In this project we will try to find an optimal location for a restaurant in Seattle, Washington. Specifically, it will be targeted on those interested in opening an Italian restaurant.

We will try to detect locations that are not already crowded with restaurants. We are also particularly interested in areas with no Italian restaurants in vicinity. We may take in consideration average incomes or total populations living in the areas to draw a final decision.

We will use our data science powers to generate a few most promising neighborhoods based on this criteria. Advantages of each area will then be clearly expressed so that best possible final location can be chosen by stakeholders.

# Data <a name="data"></a>
---

We are going to be using this data set with Seattle Neighborhoods by Zip Codes from this page 'http://www.agingkingcounty.org/wp-content/uploads/sites/185/2016/09/SubRegZipCityNeighborhood.pdf'. It is a pdf file containing excel spreadsheet "Sub-Regional, City and Neighborhood Designations by Zip Code". 

I used Adobe Acrobat to extract it into an excel file from the pdf. We are going to use only the data for City of Seattle and its Neighborhoods. We will need only the data from the first page in the section sorted by Seattle Neighborhood which contains all neighborhood in the City of Seattle and its adjacent suburbs and corresponding zip codes.

We will use Foursquare API to later extract data for venues in the corresponding zip codes. Also, we are going to retrieve different data by zip code from zip-codes.com database using their API.

### Loading and Extracting Data

In [2]:
import numpy as np # library to handle data in a vectorized manner

import pandas as pd # library for data analsysis
pd.set_option('display.max_columns', None)
pd.set_option('display.max_rows', None)

from bs4 import BeautifulSoup as bs

import json # library to handle JSON files

#!conda install -c conda-forge geopy --yes # uncomment this line if you haven't completed the Foursquare API lab
from geopy.geocoders import Nominatim # convert an address into latitude and longitude values
from geopy.distance import distance

import requests # library to handle requests
from pandas.io.json import json_normalize # tranform JSON file into a pandas dataframe

# Matplotlib and associated plotting modules
import matplotlib.cm as cm
import matplotlib.colors as colors
from matplotlib import pyplot as plt

from sklearn.cluster import KMeans 
from sklearn.neighbors import NearestNeighbors
import requests
from bs4 import BeautifulSoup as bs
import html5lib
print('Libraries imported.')

Libraries imported.


In [3]:
df = pd.read_excel('SubRegZipCityNeighborhood.xlsx')

■ Exercise requirements ■
A. Convert the records from the line with "Select the HOME" up to and including the line with "will [x=149, y=42]." into a two-column CSV with the columns instruction and response. Give one row per request, with each field quoted and any line breaks replaced by spaces.
B. Carry on the Seattle restaurant location analysis from the point where it stops.
The text and the records have no connection to each other.

Stored data:

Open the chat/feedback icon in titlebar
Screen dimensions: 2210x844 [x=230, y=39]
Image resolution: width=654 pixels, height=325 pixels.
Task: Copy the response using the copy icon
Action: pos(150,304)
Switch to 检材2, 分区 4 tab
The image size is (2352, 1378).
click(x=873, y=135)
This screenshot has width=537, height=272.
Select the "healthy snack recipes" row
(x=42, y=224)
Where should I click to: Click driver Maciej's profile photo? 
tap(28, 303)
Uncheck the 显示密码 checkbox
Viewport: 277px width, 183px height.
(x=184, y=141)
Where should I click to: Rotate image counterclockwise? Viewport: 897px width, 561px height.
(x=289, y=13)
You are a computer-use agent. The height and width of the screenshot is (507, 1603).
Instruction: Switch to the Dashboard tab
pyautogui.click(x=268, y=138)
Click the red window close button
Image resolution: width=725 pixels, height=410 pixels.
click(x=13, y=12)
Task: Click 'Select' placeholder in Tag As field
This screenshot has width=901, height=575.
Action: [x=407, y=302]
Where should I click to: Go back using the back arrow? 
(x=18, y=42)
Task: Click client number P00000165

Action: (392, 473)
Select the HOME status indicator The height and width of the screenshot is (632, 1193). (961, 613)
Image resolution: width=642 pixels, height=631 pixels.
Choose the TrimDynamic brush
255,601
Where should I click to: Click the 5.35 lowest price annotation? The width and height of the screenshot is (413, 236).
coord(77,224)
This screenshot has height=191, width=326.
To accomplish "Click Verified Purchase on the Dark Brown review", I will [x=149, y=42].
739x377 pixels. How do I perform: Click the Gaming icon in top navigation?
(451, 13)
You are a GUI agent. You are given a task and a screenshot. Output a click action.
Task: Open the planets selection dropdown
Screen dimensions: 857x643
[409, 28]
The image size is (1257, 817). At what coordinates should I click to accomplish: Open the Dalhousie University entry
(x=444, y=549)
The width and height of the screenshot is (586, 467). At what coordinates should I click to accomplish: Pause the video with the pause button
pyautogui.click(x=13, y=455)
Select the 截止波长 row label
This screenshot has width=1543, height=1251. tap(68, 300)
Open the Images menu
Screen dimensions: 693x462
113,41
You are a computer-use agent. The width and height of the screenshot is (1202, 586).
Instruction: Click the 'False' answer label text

■ Final answers ■
A.
instruction,response
"Select the HOME status indicator The height and width of the screenshot is (632, 1193).","(961, 613)"
"Image resolution: width=642 pixels, height=631 pixels. Choose the TrimDynamic brush","255,601"
"Where should I click to: Click the 5.35 lowest price annotation? The width and height of the screenshot is (413, 236).","coord(77,224)"
"This screenshot has height=191, width=326. To accomplish ""Click Verified Purchase on the Dark Brown review"",","I will [x=149, y=42]."

B.
df = df.rename(columns={'Seattle Neighborhood': 'Neighborhood'})
df = df.sort_values(by=['ZIP'])
df = df.reset_index(drop=True)
df

Unnamed: 0,ZIP,City Name,Sub Region,Neighborhood
0,98004,Bellevue,East Urban,Bellevue
1,98005,Bellevue,East Urban,Bellevue
2,98006,Bellevue,East Urban,Bellevue
3,98007,Bellevue,East Urban,Bellevue
4,98008,Bellevue,East Urban,Bellevue
5,98009,Bellevue,East Urban,Bellevue
6,98011,Bothell,North,Bothell
7,98015,Bellevue,East Urban,Bellevue
8,98028,Kenmore,North,Kenmore
9,98033,Kirkland,East Urban,Kirkland


Now we are going to use zip-codes.com and their API to obtain geospatial data for our zip codes from the dataframe

In [4]:
latitudes = []
longitudes = []
for code in df['ZIP']:
    info = requests.get('https://api.zip-codes.com/ZipCodesAPI.svc/1.0/QuickGetZipCodeDetails/{}?key=<AE7LR79I8JC8CNQRLGZF>'.format(code)).json()
    lati = info['Latitude']
    latitudes.append(lati)
    long = info['Longitude']
    longitudes.append(long)
df['Latitude'] = latitudes
df['Longitude'] = longitudes

In [5]:
df.head()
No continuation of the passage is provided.